Request an Annual Quote

Sequencing Service Providers Team up with Bioinformatics Firms to Address Growing Complexity of Data


By Monica Heger

This article was originally published Dec. 7.

Sequencing service providers Ambry Genetics and ImaGenes last week announced partnerships with bioinformatics firms SoftGenetics and CLC Bio, respectively. The announcements could mark the beginning of a trend: As sequencing data becomes more complex and available from a variety of platforms, analyzing it becomes trickier, and often neither the sequencing service provider nor their client has the technical expertise to analyze that data.

"It's really hard to view this [sequencing] data," which is where CLC Bio comes in, Steffen Hennig, director of bioinformatics and services at ImaGenes, told In Sequence last week. "You can load all kinds of data into their system, and that's what we see the customer really needs."
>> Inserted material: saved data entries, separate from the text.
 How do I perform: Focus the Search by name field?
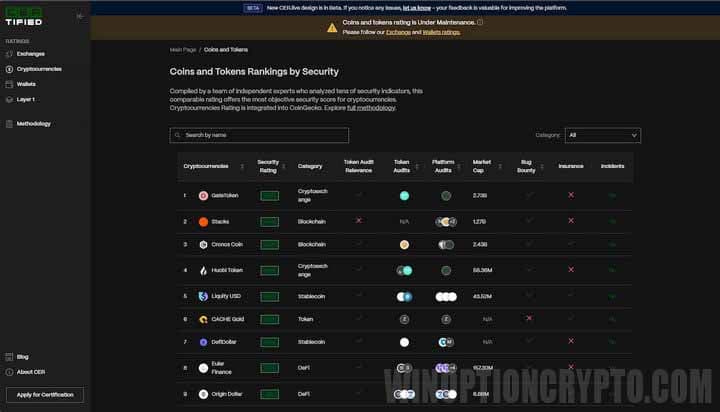pos(260,135)
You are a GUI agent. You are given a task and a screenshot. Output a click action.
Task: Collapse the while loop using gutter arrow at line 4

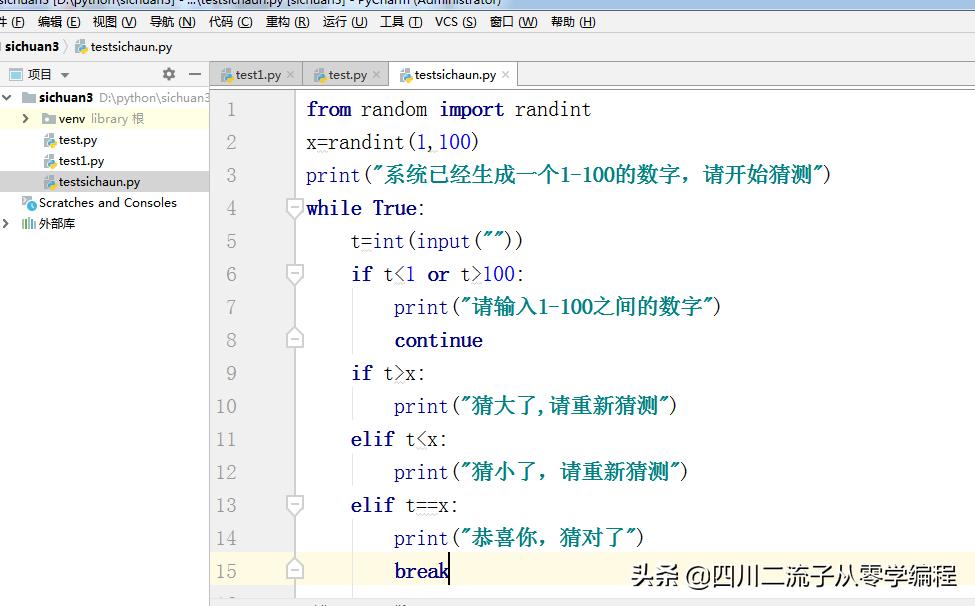click(294, 206)
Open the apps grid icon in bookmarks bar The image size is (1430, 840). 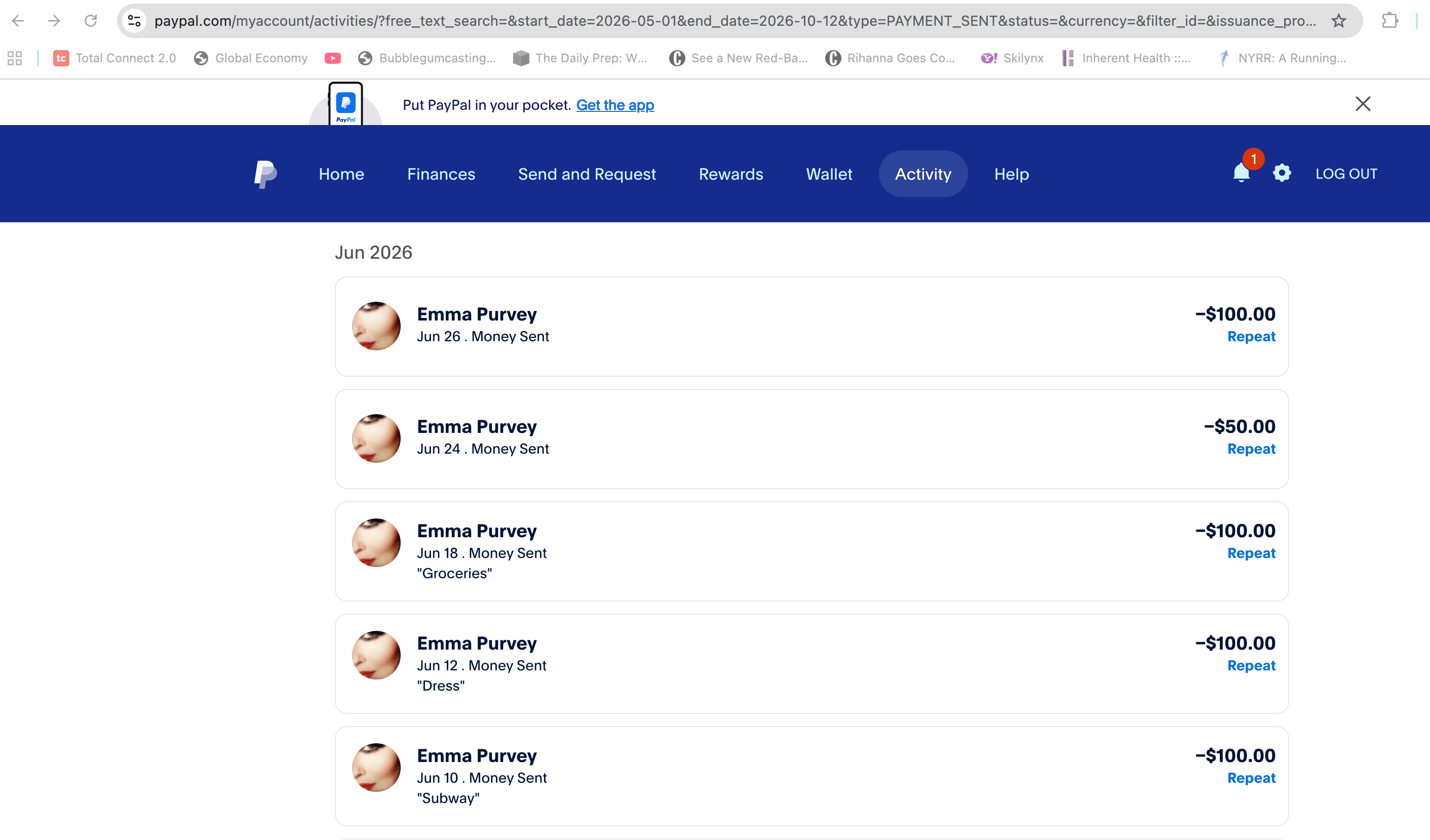coord(15,58)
ImaGenes provides a range of sequencing services, and the bioinformatics service will cover all those applications, including ChIP, exome, transcriptome and de novo sequencing. Hennig said that partnering with CLC Bio was a better way to provide the bioinformatics services than expanding its in-house expertise because the technology is changing so rapidly and CLC Bio is focused solely on the bioinformatics side.

"CLC is very aware of what's coming up, and they will have the solution once the technology is there," Hennig said. "We are happy to work with a company that does nothing but [bioinformatics]," he added.

What he liked about CLC Bio's software was its user-friendliness and ability to work with data from a variety of platforms. "Even for specialists like me, the software was very easy to use. You might have data from three different platforms, and the CLC Bio software was the easiest to get all that data [analyzed]," he said.

Under the agreement, ImaGenes' customers will get initial sequence analysis results that ImaGenes obtained with CLC Bio's software, along with a link to a license key for further analysis with the CLC Bio platform. The customer will also be able to view the data using tools other than CLC Bio.

Once activated, the personal license will be free for a month, so the customer can play around with the data, doing further analyses on CLC Bio's software. Hennig said the partnership would not affect the cost of ImaGenes' services.

Ambry Genetics/SoftGenetics

The Ambry and SoftGenetics arrangement is slightly different. Under that partnership, Ambry will perform all the bioinformatics analyses itself and will provide those results to the customer. A standard analysis will include the raw sequence and alignment files. Customers who then require more in-depth analyses will work with a contact person at Ambry who will arrange for SoftGenetics to perform the work.

Like ImaGenes, Ambry said that the partnership will allow it to provide more complex bioinformatics services for its customers. "Our main expertise has been with sample preps and sequence runs, but now with SoftGenetics, we can handle more diverse and larger projects that may require extensive or custom bioinformatics solutions," Ambry's chief scientific officer Anja Kammesheidt told In Sequence in an e-mail.

She said Ambry had recently been receiving requests from some of its pharmaceutical, biotech, and academic clients for a more complete bioinformatics analysis. The SoftGenetics software will now allow Ambry to provide "comparative genomic tools, whole large-genome analysis, metagenomic tools, structural variant tools, forensic human identity tools, splice junction detection, as well as mapping, SNP, and large indel detection."

These partnerships may be the beginning of future collaborations between other sequencing and bioinformatics firms. In the rapidly growing field of sequencing, analyzing the ever increasing amounts of data — much of it short sequence reads — has become more complex, requiring specialized expertise.

ImaGenes' Hennig said he hopes that the new arrangement will allow the firm to close that gap and provide bioinformatics services for the "normal biologist."